Friday, October 03, 2008

This Week in Texas Methodist History October 5


East Texas Conference Agrees to Break Off Northern Portion to Form New Conference October 10, 1866

Previous columns have lifted up the importance of the MECS General Conference of 1866. Delegates to the Conference, held at New Orleans, convened with a full agenda. The General Conference of 1862 had been cancelled. The bishops were eight years older and more infirm. African American Methodists were leaving the MECS wholesale. Most institutions had not survived the Civil War. Revenues for missions, salaries, publishing, etc. were next to nothing. In spite of these problems, the General Conference found time to authorize the Texas and East Texas Conferences to divide so as to form new annual conferences.

So it was, that the East Texas Conference, meeting in Marshall, assembled on October 10, 1866. The General Conference authorized, but did not mandate, the division of the East Texas Conference. Eventually the conference did vote to divide so as to create a new conference. That conference was first named the Trinity Conference. After one quadrennium it became the North Texas Conference.
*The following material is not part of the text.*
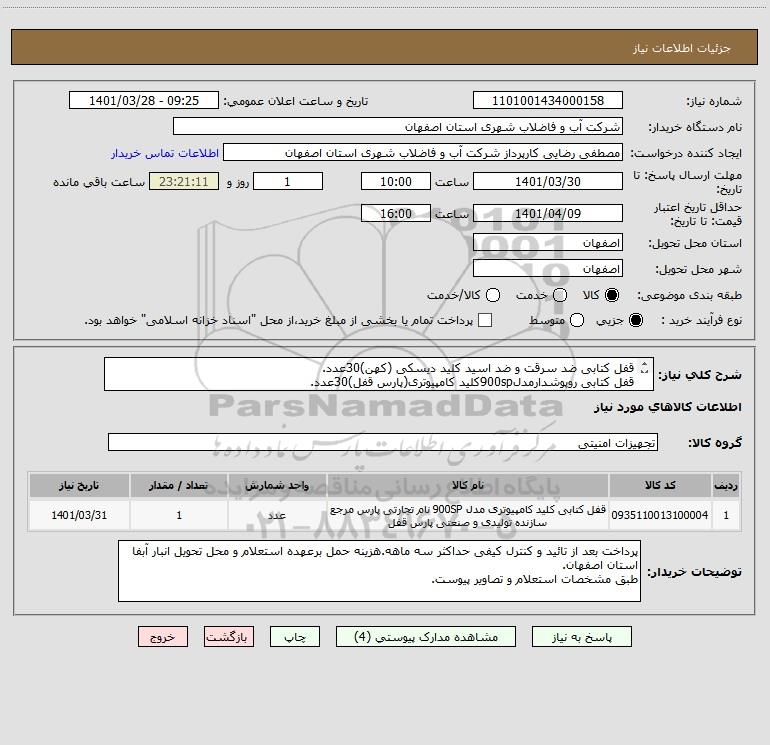The image size is (770, 745).
Task: Open مشاهده مدارک پیوستی (4) attachments
Action: click(426, 637)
Enoch Marvin was the presiding bishop at the 1866 annual conference. Marvin was a Missourian who had come to Marshall during the Civil War and was appointed to Marshall Station. He had been elected at New Orleans while still en route the previous April. After his election, he returned to the Marshall pulpit and served until the first of August. He then established residence in St. Louis and began his first round of annual conferences. His first conference was the Indian Mission Conference. He then came back to Marshall—the city that had been his home for five years, to the church he had served to hold his second annual conference.

The North Texas Conference thrived. North Texas boomed at it was connected to the rest of the United States by rail. The conference quickly established itself as one of the largest in the MECS. The East Texas Conference did not prosper. In 1902 it rejoined the Texas Conference from which it had been split in 1844.